*** Opening Dataset entries ***

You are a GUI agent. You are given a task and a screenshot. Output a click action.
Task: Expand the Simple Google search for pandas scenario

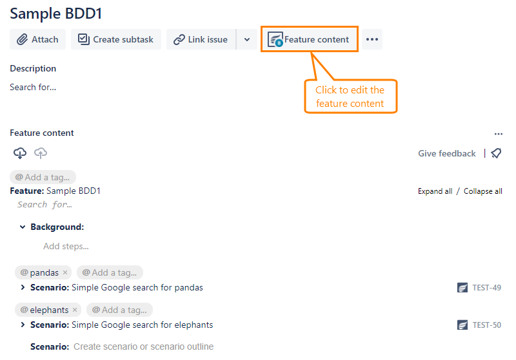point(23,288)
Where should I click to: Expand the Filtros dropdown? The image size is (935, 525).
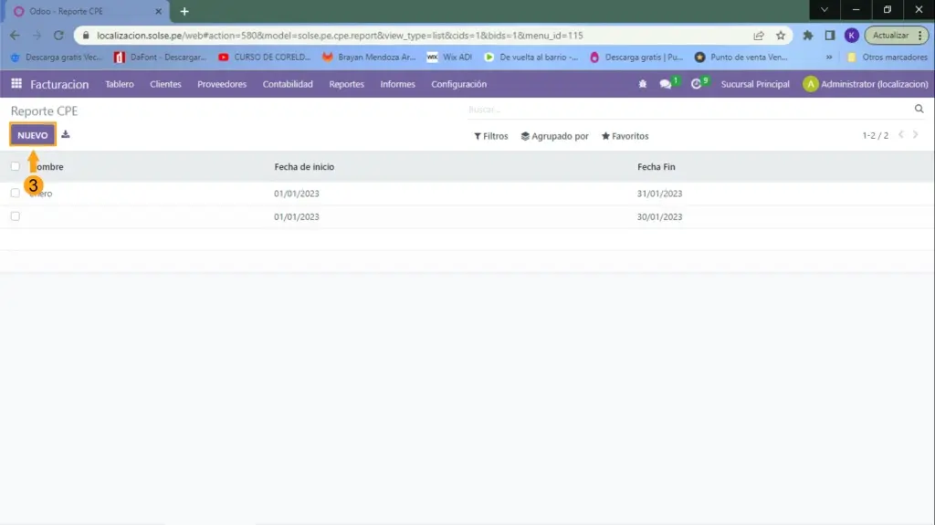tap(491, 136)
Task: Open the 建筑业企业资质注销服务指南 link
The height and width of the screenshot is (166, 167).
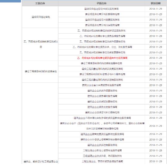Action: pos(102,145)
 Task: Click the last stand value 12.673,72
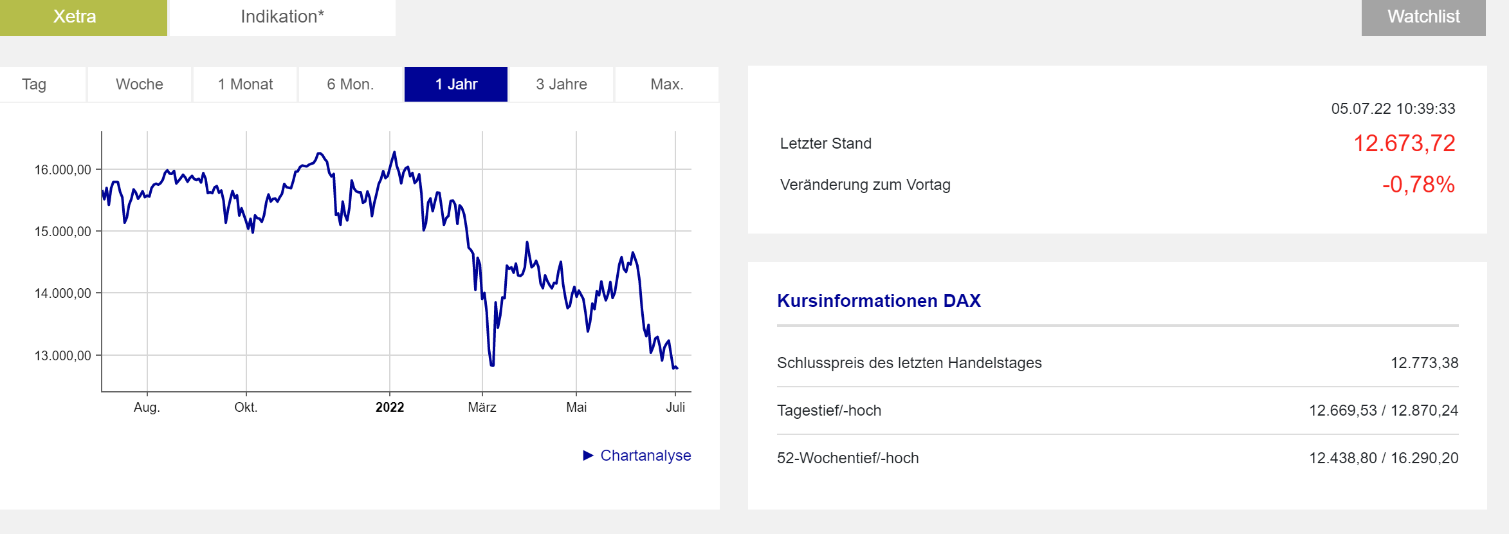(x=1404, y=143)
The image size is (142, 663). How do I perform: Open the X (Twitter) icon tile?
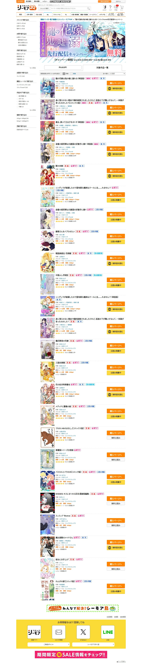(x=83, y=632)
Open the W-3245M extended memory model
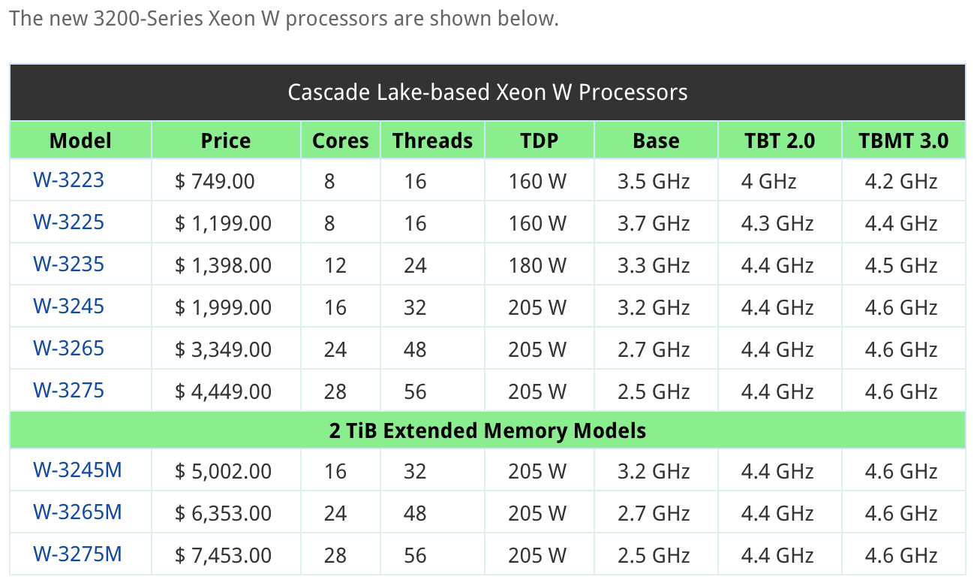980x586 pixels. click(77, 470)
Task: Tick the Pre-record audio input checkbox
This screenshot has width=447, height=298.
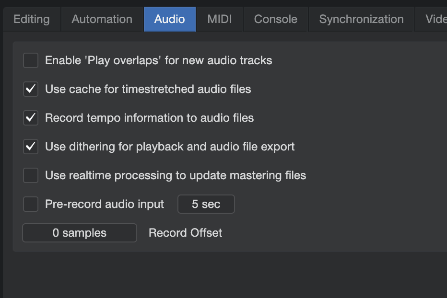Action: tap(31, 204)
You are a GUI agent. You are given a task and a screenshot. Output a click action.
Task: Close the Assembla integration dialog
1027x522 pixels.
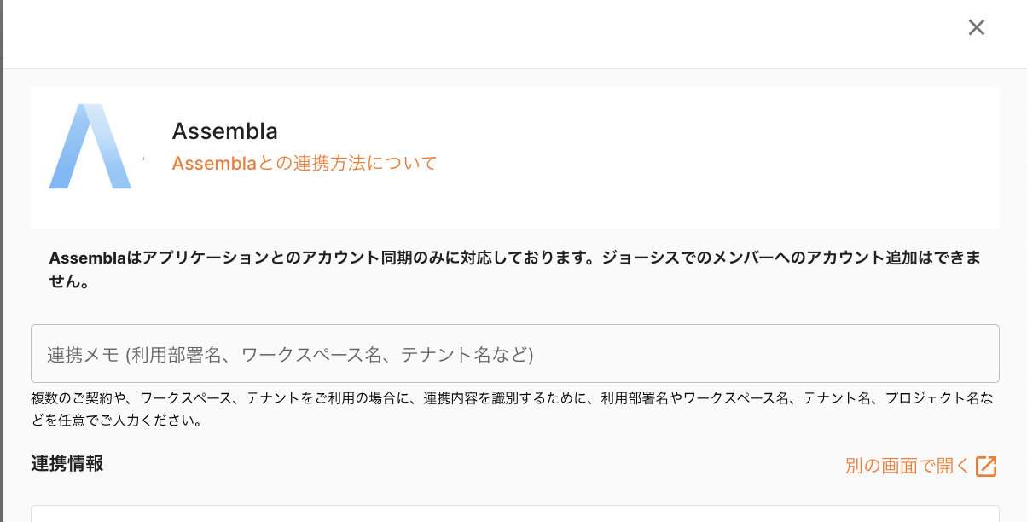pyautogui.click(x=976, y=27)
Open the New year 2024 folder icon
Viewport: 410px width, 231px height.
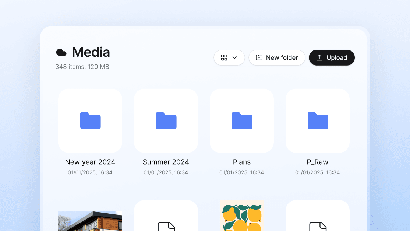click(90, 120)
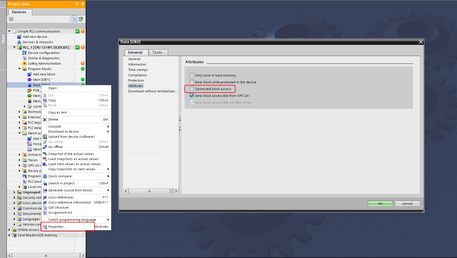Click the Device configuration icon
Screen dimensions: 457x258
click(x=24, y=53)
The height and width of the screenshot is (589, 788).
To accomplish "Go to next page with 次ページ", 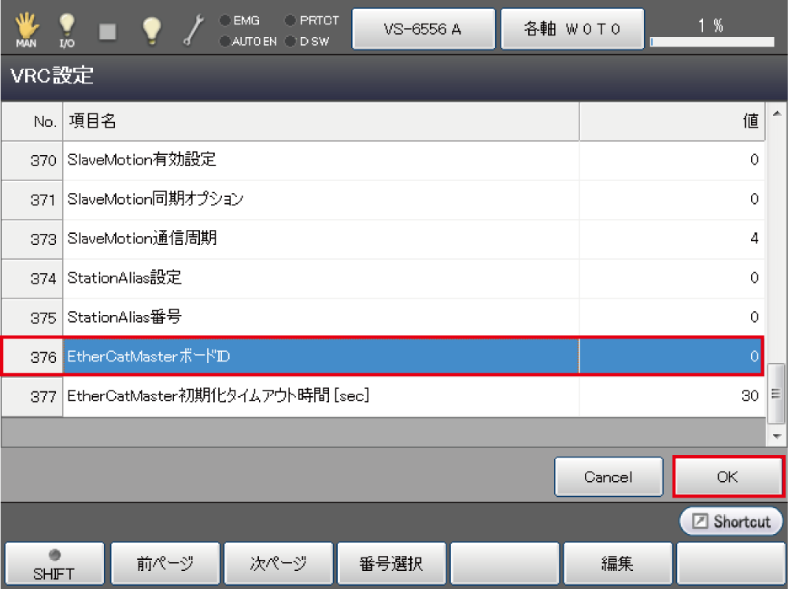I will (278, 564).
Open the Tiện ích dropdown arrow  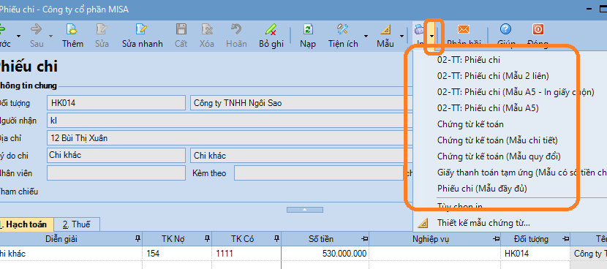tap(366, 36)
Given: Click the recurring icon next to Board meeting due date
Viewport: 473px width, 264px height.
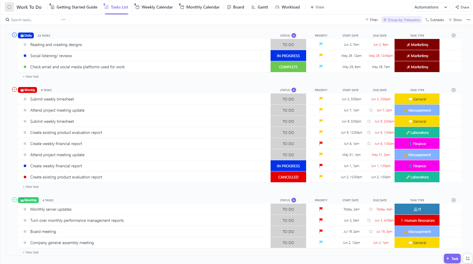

*** Closing Dataset entries ***

Only the lines from the one holding "Given: Click the" through the end of the data are to be printed, exactly as they stand and with no pictures.

- Output -
Given: Click the recurring icon next to Board meeting due date
Viewport: 473px width, 264px height.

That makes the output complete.